# Material supplied:
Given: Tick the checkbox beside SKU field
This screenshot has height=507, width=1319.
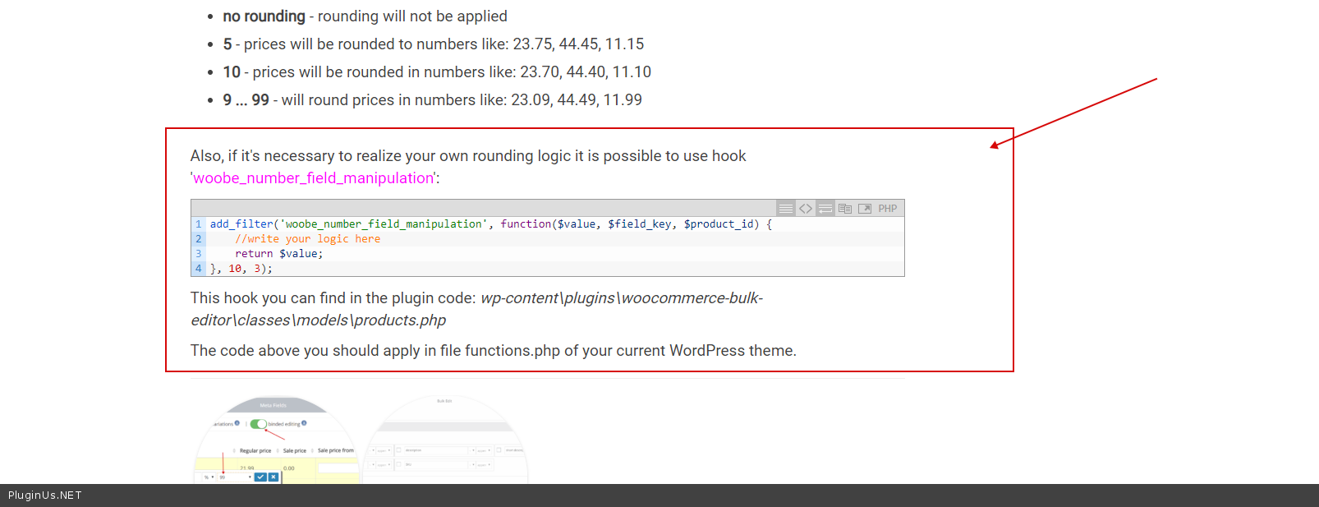Looking at the screenshot, I should 398,464.
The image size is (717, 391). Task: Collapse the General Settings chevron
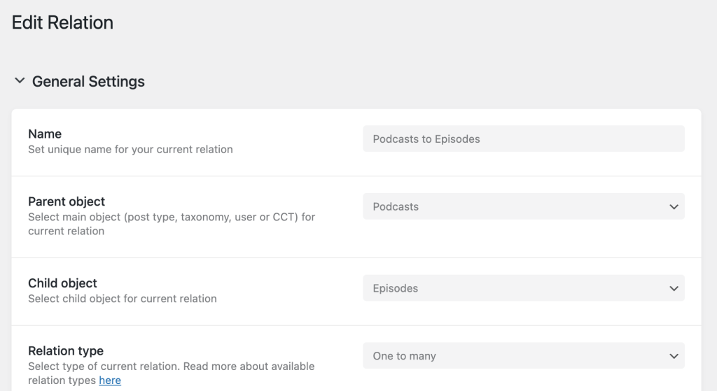[x=20, y=81]
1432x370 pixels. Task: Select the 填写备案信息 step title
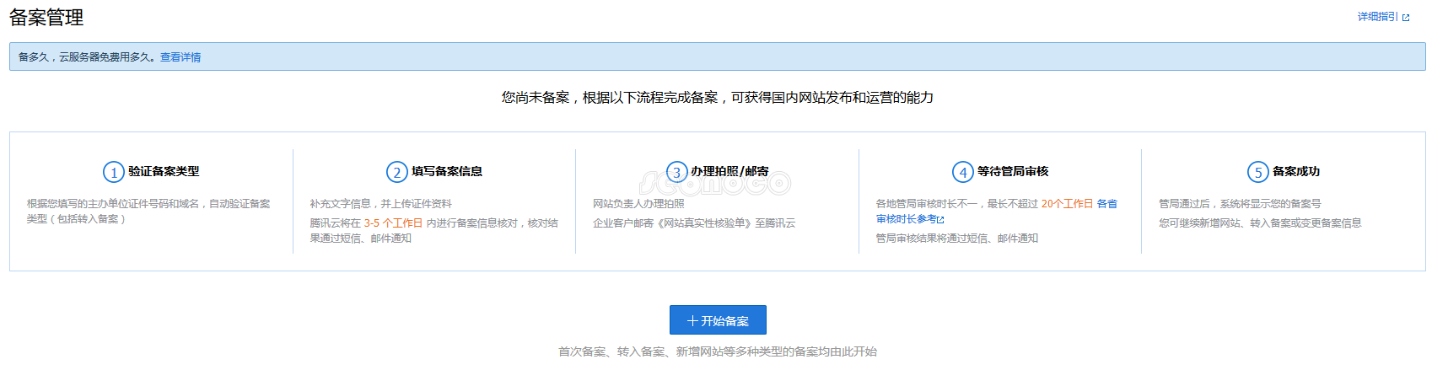(447, 171)
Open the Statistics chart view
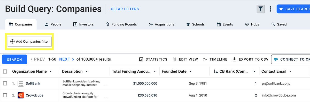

# Requirements:
Please put each line of the material above into a numbered list, leaving out blank lines and the pictures.

# Final result:
1. Given: Tick the checkbox beside SKU field
2. This screenshot has height=507, width=1319.
3. Looking at the screenshot, I should 398,464.
4. The image size is (717, 391). Task: Collapse the General Settings chevron
5. [x=20, y=81]
6. 1432x370 pixels. Task: Select the 填写备案信息 step title
7. (447, 171)
8. Open the Statistics chart view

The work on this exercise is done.